Jesus deutet am Ende noch den Tod des Petrus an. Dieser wird in Fesseln gelegt werden und als alter Mann keine Freiheit mehr haben. Er wird geführt werden von anderen und generell seine Eigenständigkeit abgeben müssen. Dies sagt Jesus auch deshalb, weil es Petrus bis dahin sehr schwergefallen ist, sich von Jesus bedienen oder helfen zu lassen. Sein Übermut und Stolz hängen genau damit zusammen. So weigerte er sich zunächst, sich von Jesus die Füße waschen zu lassen. Mit so einer Haltung kann er aber kein Papst werden. Jesus ermutigt ihn hier also, sich von der Gnade Gottes helfen zu lassen.

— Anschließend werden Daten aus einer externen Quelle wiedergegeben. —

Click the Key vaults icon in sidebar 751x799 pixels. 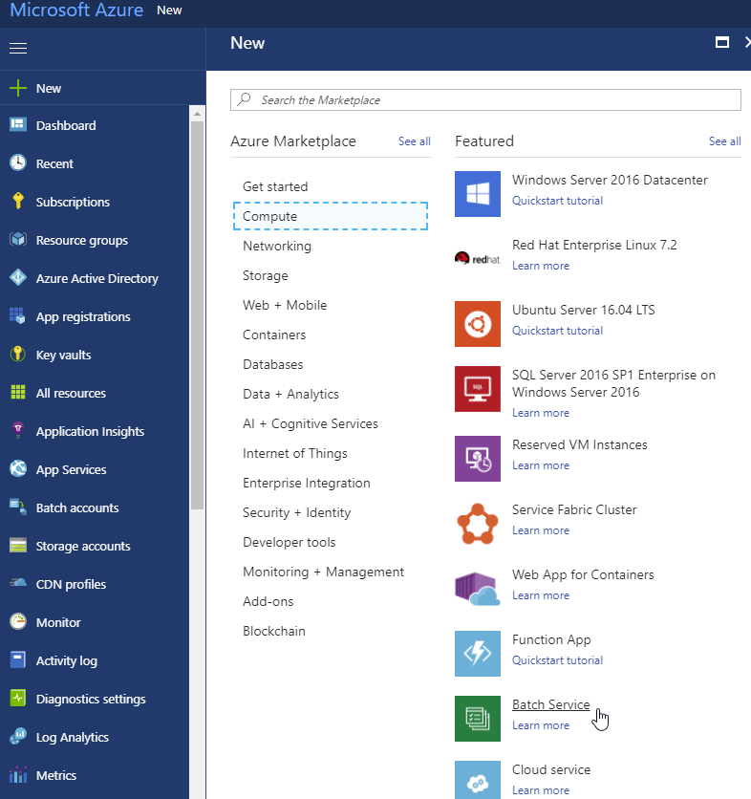[x=17, y=355]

Wie es der natürliche Lauf des Lebens mit sich bringt, muss der Mensch sich zunehmend auf andere verlassen. Besser, er lernt es früher als später.
„Folge mir nach“ – das meint Jesus in Bezug auf die Evangelisierung, den Lebenswandel, aber auch auf seinen Tod. Petrus wird wie Christus gekreuzigt, aber kopfüber. Er wird tatsächlich Gott verherrlichen.

Petrus und Paulus, zwei Männer mit ganz eigenen Problemen, Stärken und Schwächen. Was sie in ihrer jeweiligen Situation brauchen, ist die Gnade Gottes. Und so werden sie für uns zu großen Vorbildern. Sie sind für den Geist Gottes zu laut klingenden Resonanzkörpern geworden. Sie haben sich wirklich gebrauchen lassen, obwohl sie ihre ganz eigenen Unvollkommenheiten hatten. Sie haben diese aber überwunden und sind davon ausgehend immer mehr in Heiligkeit gewachsen. Bitten wir heute um ihre Fürsprache bei Gott, dass die Kirche den heutigen Herausforderungen standhält und die Mächte der Finsternis sie nicht überwältigen.

Heilige Apostel Petrus und Paulus, bittet für uns!